AI seems magical, but at its core it's doing a general thing billions of times over. Richard Sutton made this point in his 2019 essay "The Bitter Lesson": AI doesn't appear intelligent by thinking like humans, but by running probabilistic scenarios at massive scale - general-purpose methods done at a scale that grows with compute. The output looks smart. The underlying mechanism is repetition.

So as much as we'd like to believe AI is superintelligent, it suffers from limitations that come from high-volume probabilistic approximations. When I say "agents operate similarly to humans," I mean they're bound by many of the same gaps - and need similar structures. Here's what we've observed while building our own agent org:

  1. Agents need specialization. You can't rely on an agent to be great at everything. It can be okay at a lot of things, but the better you want it to be at something specific, the more you need it to specialize - just like humans. A single agent can't excel at everything: the context it uses, the tools it references, the memories it stores, the rules it follows all need focus and curation. AI seems magical at first - you can spin up Openclaw or Claude Code and have it build a website, wire up a database, write blog posts, and respond to email all in one session. But stretched that thin, it produces mediocre output. Specialize it, and it gets really good at 1-2 things because it isn't splitting focus across everything.
  2. Agents don't hold themselves accountable. Classic human behavior - without supervision or someone pushing them forward, the average employee stalls. Yes, they'll do some stuff, but there's a reason we have managers: they hold people accountable and push them forward. That pressure is necessary for agents too. Everyone has faced the scenario where the agent could've kept going but instead went idle. If you weren't there to nudge them, they'd stay idle forever. Agents shouldn't rely on you for that nudge - they need a supervisor agent that keeps them moving, unblocks them when stuck, and nudges them when idle. Without it, if you step away for 2 days, your agents won't make progress - they'll sit waiting for you to inject the next prompt. (Excluding steady-state agents already built to run a job on a periodic basis.)
  3. Span of control = 3-7. Just like humans, agents seem to have a span of control of 3-7 active agents below them. Once you have agents communicating and give coding agents a supervisor / PM agent, that supervisor becomes overwhelmed above 5-7 active reportees - it loses its place, forgets things, or starts dropping tasks. And just like humans, once you have enough supervisor agents, you need a supervisor over those supervisors (the Director, if you will). So as an agent org scales to 50 agents, you'll have departments, supervisor layers, and operational teams supporting the core departments - shaping up to be very similar to how human orgs are built.

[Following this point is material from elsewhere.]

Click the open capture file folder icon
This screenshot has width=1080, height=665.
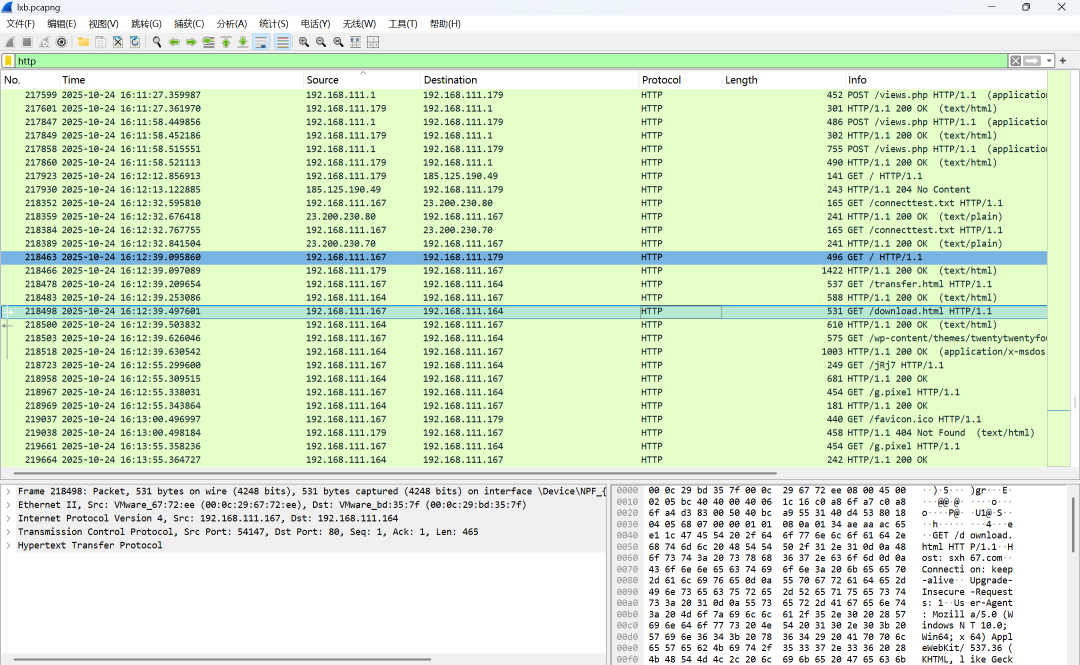(83, 42)
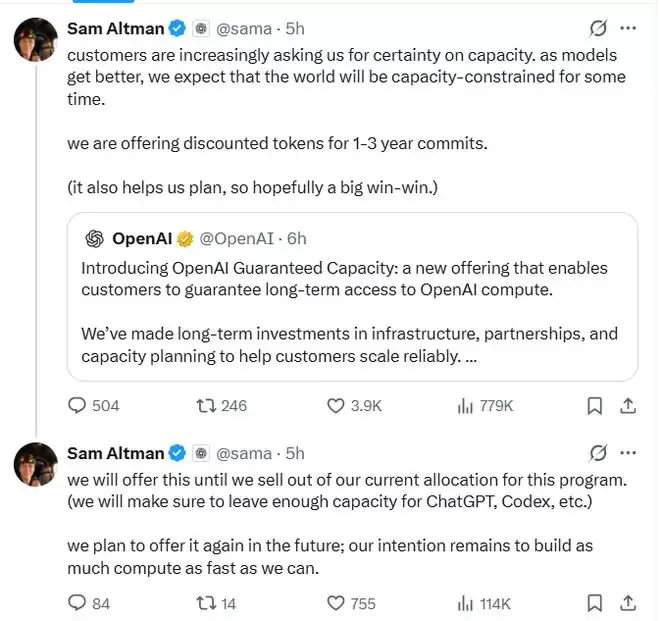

#4: Humans need to be in the loop; their role just changes.

Now, as teams have dozens - perhaps hundreds - of specialized agents, humans don't disappear. Their job just becomes higher-level. They become the executives of their orgs: not doing the work, but leading the team that does.

There's a common fear in this space - that agents make humans unnecessary, or that humans will want to check out and let agents run everything. We think that's wrong on both counts.

A group of 50 agents without a human in the loop would be about as effective as 50 employees without a CEO. The org needs direction, judgment, and accountability at the top. What changes is the nature of that involvement.

The human's role shifts from prompting engine and middleware to something more like an executive: setting strategy, pushing decisions down to the team, building systems that keep the org running, ensuring quality, and holding agents accountable. The human isn't stepping back - they're stepping up a layer. They work within their own span of control (e.g., 7 main agents) who then coordinate with their specialist agents to execute. The human is deeply in the loop. Just at a different level of the org.